**Entries for text and item locations:**
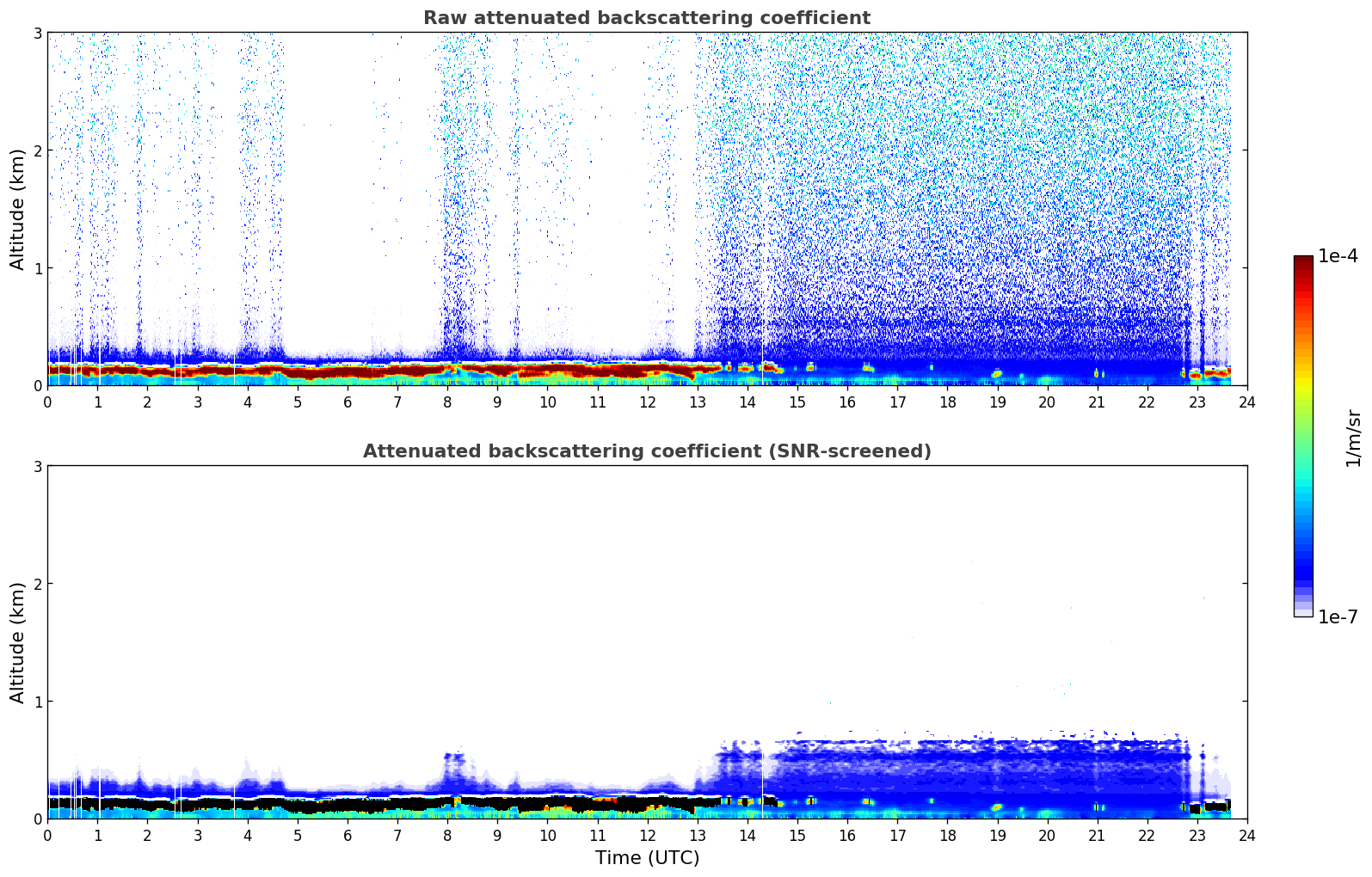Click hour 18 tick on top panel
Image resolution: width=1372 pixels, height=877 pixels.
pos(947,402)
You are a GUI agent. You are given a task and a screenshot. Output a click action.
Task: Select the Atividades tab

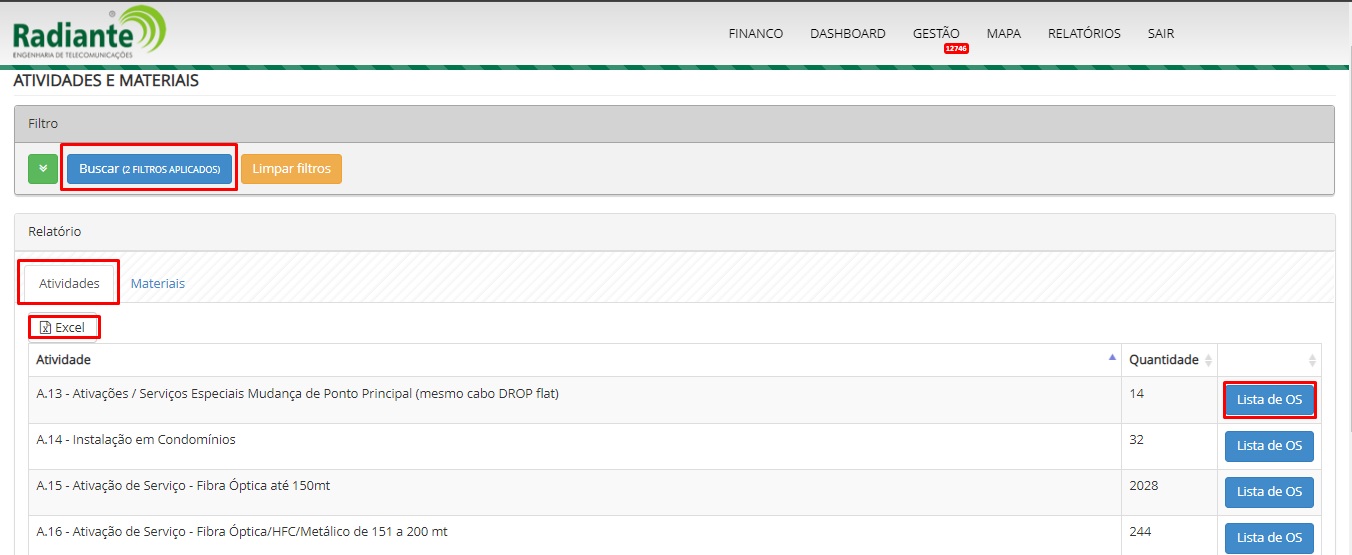pos(69,283)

**Exercise task:**
Recast the listing above as a Markdown table with the columns Row and Entry, one numbered row per line. Leave out blank lines and the pictures.

**Complete answer:**
| Row | Entry |
|---|---|
| 1 | Click hour 18 tick on top panel |
| 2 | Image resolution: width=1372 pixels, height=877 pixels. |
| 3 | pos(947,402) |
| 4 | You are a GUI agent. You are given a task and a screenshot. Output a click action. |
| 5 | Task: Select the Atividades tab |
| 6 | pos(69,283) |